[Opening Study material section]

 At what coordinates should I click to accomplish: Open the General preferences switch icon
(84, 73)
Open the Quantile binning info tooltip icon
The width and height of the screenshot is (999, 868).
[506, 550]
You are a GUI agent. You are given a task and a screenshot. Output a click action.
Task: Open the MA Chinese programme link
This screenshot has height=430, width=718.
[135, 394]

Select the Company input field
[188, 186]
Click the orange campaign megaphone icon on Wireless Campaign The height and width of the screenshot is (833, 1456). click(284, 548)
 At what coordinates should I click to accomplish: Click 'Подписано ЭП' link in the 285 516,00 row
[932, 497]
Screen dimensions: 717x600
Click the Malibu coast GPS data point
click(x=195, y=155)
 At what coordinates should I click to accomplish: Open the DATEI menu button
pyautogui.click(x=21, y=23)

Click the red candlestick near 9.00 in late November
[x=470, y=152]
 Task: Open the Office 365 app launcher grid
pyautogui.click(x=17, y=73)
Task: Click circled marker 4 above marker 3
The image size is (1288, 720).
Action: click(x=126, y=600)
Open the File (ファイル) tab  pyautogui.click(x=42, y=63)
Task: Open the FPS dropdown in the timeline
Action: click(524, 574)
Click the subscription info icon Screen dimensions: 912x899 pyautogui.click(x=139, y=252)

[Closing Study material section]

• Problem description:
Wherever the string "dimensions" appears in the entries above, list that line.

• Solved exercise:
Screen dimensions: 717x600
Click the subscription info icon Screen dimensions: 912x899 pyautogui.click(x=139, y=252)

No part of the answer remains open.